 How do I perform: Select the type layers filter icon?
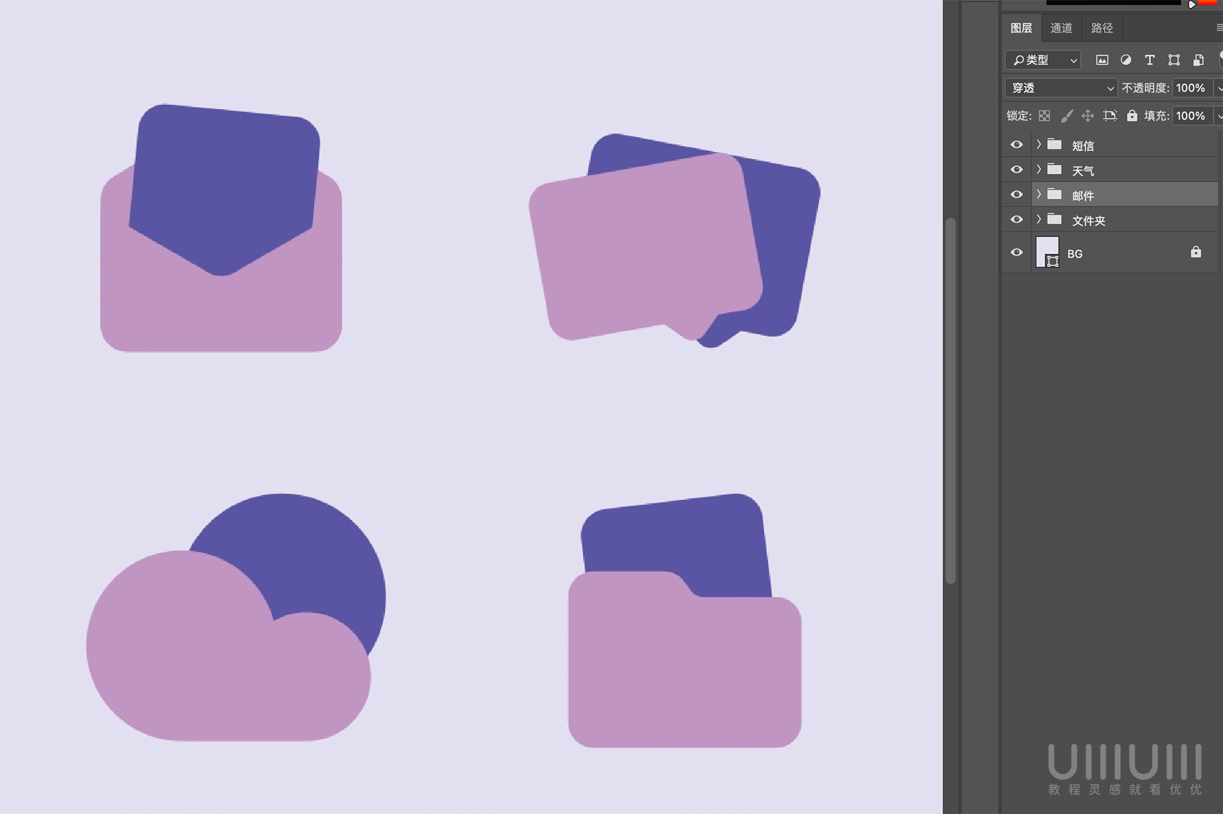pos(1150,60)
...
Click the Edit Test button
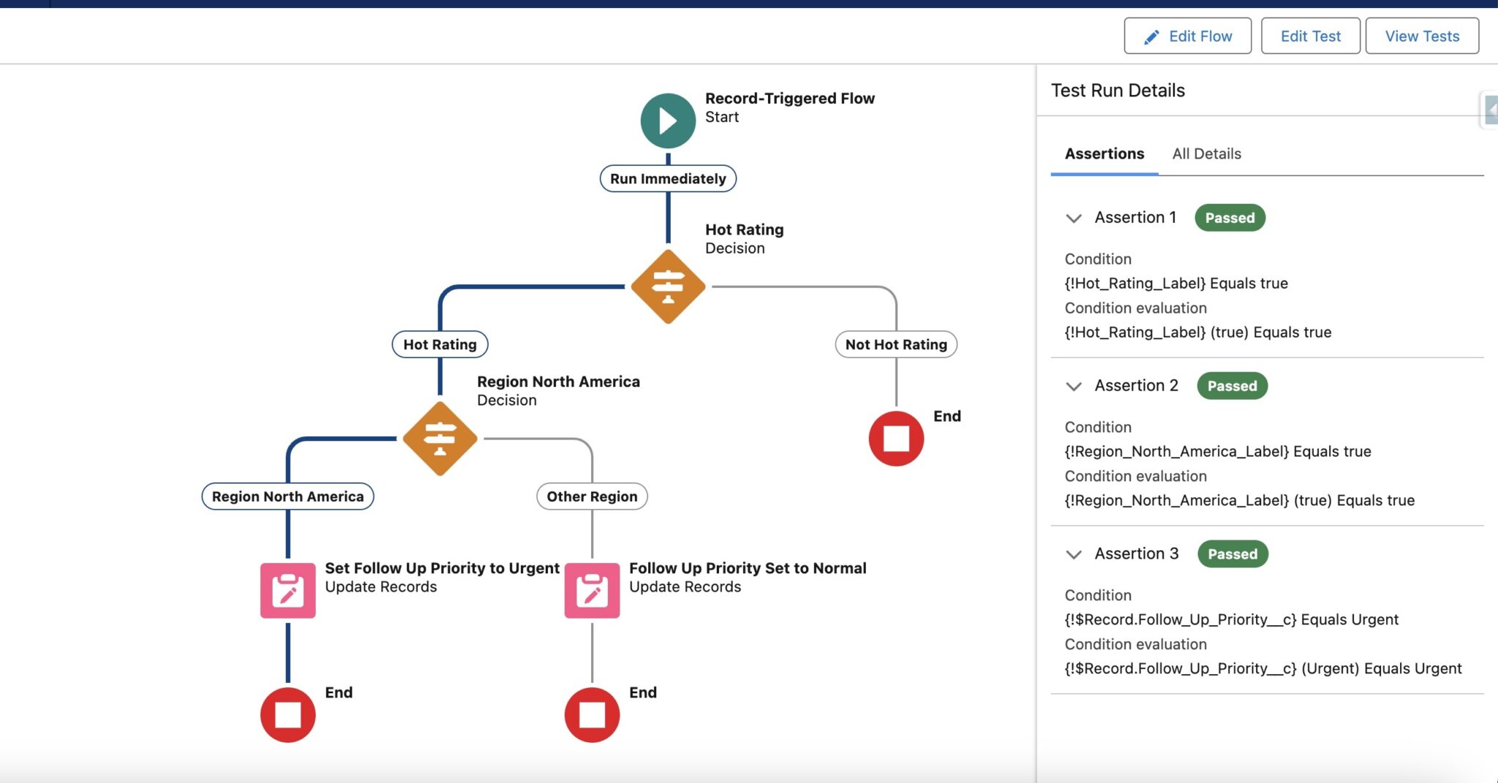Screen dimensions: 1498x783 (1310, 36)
...
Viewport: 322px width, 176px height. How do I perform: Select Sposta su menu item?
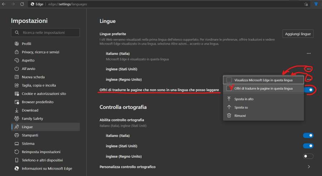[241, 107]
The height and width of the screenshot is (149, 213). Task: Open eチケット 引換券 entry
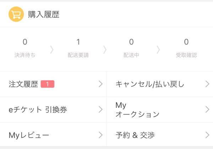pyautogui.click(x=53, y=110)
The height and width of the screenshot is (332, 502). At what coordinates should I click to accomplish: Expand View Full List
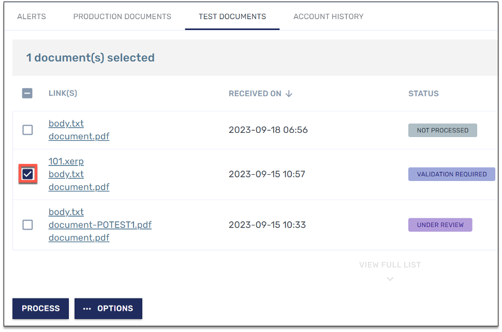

▶ Exercise task:
Rescale the lines from the line with "How do I perform: Select the" up to and including the line with "pos(1150,60)": reproduce them with their requests, multiplying every coordinate in the answers by 0.6 and rounding to whole numbers, halves up. Leave out the pictures.

▶ Exercise response:
 How do I perform: Select the type layers filter icon?
pos(690,36)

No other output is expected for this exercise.